That can happen. The problem is that the self-proclaimed elites here in Germany are profoundly anti-democratic if they refuse to engage in the competition of arguments and instead seriously want to ban Germany's largest opposition party. Of course, using the "argument" that they are Nazis. Although nowadays, the majority in Germany no longer takes the loony lefties seriously. Today you're already a Nazi if you turn right twice at a traffic light.

That has something to do with the likely pathological overcompensation happening here in Germany, which I already mentioned in this thread. There's even a joke about it - better not express your opinion too clearly unless you have a bathrobe ready. The background: A government-critical publication was supposed to be banned (something one would normally only expect in dictatorships), and the images of the house search immediately went viral - showing the publisher in a bathrobe after being pulled out of bed at dawn by the police storm troopers. Naturally, the mainstream media loyal to the system had already been informed in advance, so they could capture "the blow for democracy" (1984, anyone?).
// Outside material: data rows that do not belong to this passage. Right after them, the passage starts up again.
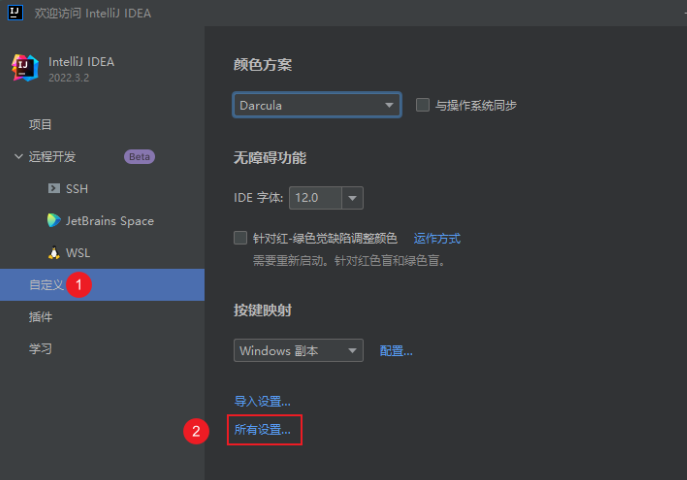Click the 配置... keymap link

coord(396,351)
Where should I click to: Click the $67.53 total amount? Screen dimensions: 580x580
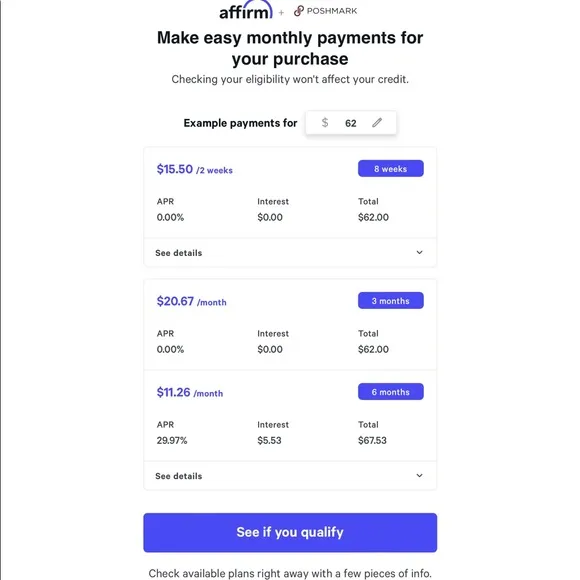click(x=372, y=440)
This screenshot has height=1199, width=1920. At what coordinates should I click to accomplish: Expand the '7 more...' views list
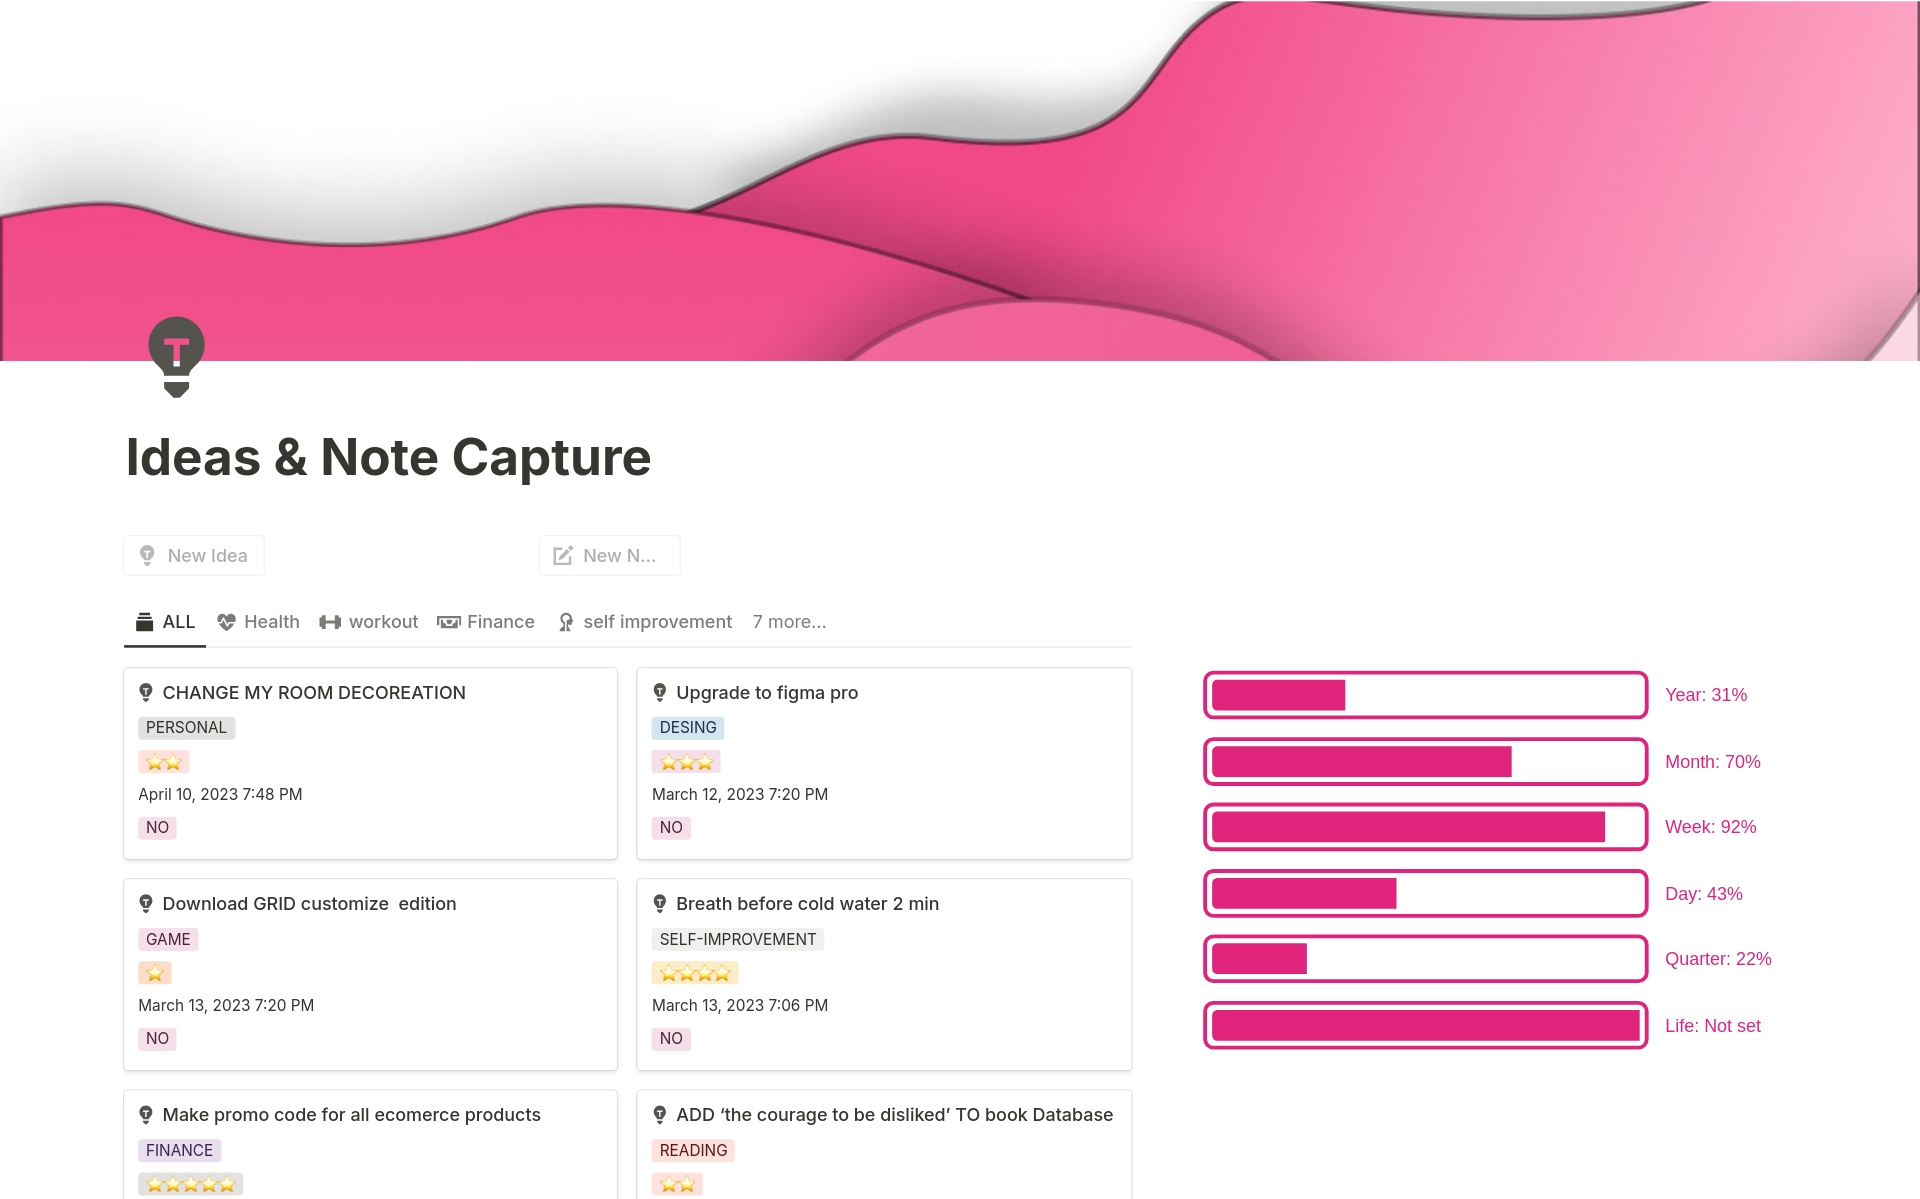coord(789,622)
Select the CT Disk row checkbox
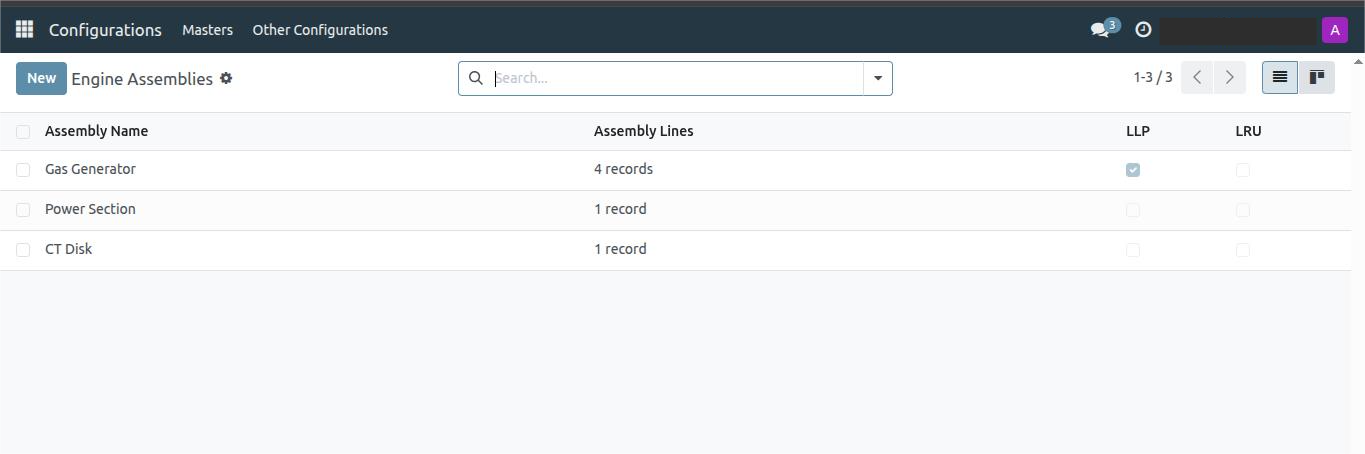This screenshot has height=454, width=1365. tap(23, 250)
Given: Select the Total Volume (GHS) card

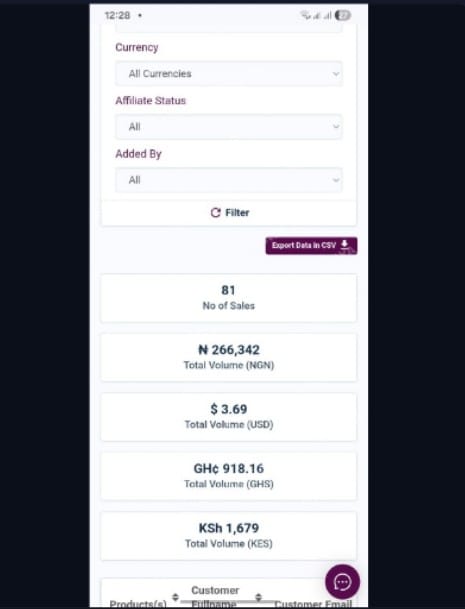Looking at the screenshot, I should 229,476.
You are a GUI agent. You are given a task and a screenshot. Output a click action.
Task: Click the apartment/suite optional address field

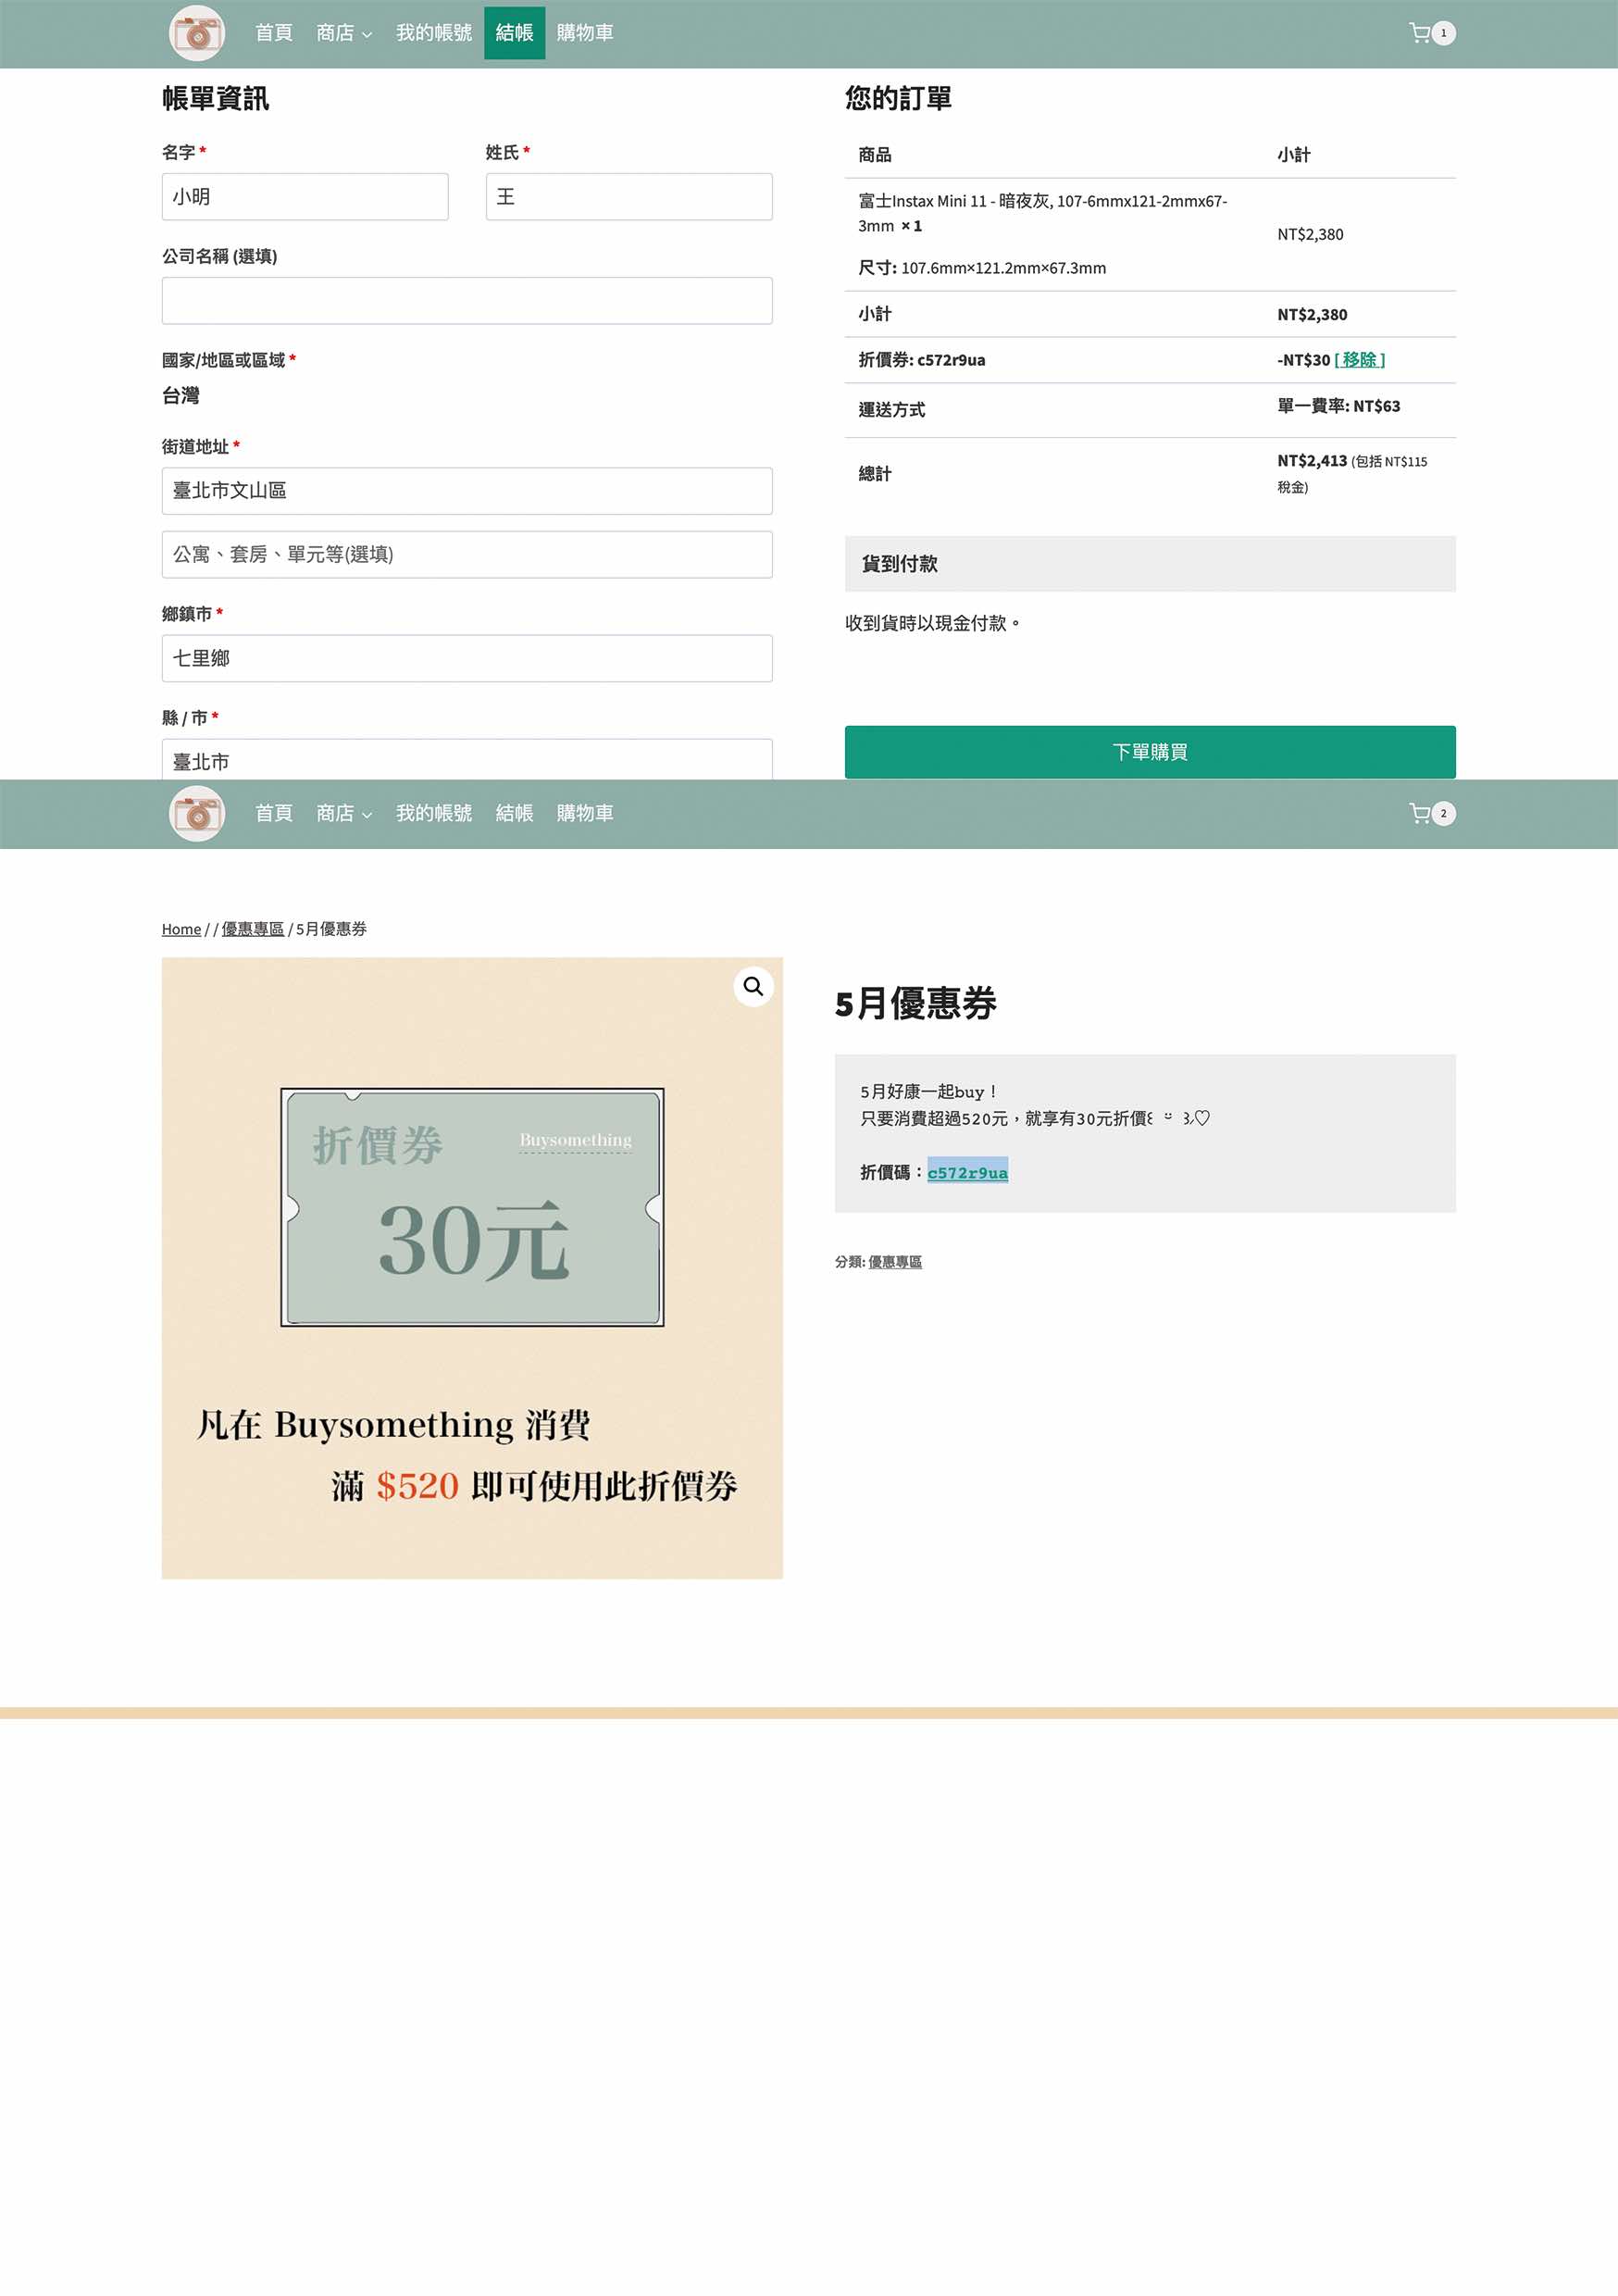pyautogui.click(x=467, y=555)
BTW: I'm neither a fan of the aforementioned publication nor the party in question. But that's not the point. In a democracy, sharp and even polemical, unpopular criticism must be tolerated - if it cannot (see above), it risks no longer being a democracy. Once again - the JD Vance speech was on point.

BTW2: At least a court has ruled that the aforementioned scandalous ban on an opposition publication was unlawful (pending the main trial).